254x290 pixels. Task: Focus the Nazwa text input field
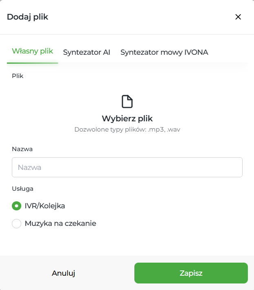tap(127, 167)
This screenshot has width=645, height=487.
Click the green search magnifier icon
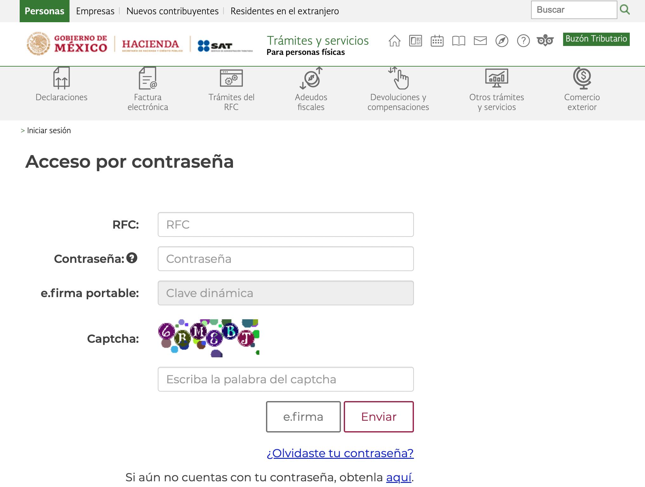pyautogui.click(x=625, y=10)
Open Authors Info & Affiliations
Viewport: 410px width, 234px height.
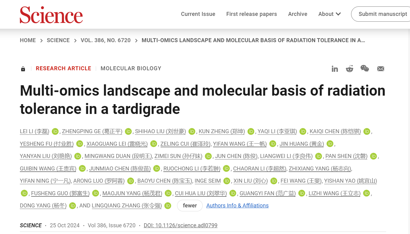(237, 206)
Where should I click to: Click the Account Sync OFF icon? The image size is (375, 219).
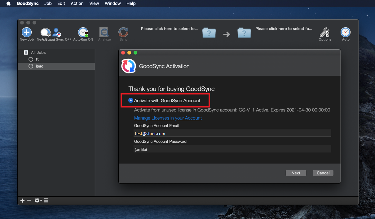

━━━━━━━━━━━━━━━━━━━━━━━━━━━━━━

Arrange every line of the records above as a Markdown table with the columns No. and Line, numbering the rows and skipping blank lines. Leave the pictures out of the table.

| No. | Line |
|---|---|
| 1 | 254x290 pixels. Task: Focus the Nazwa text input field |
| 2 | tap(127, 167) |
| 3 | This screenshot has width=645, height=487. |
| 4 | Click the green search magnifier icon |
| 5 | pyautogui.click(x=625, y=10) |
| 6 | Open Authors Info & Affiliations |
| 7 | Viewport: 410px width, 234px height. |
| 8 | (237, 206) |
| 9 | Where should I click to: Click the Account Sync OFF icon? The image size is (375, 219). |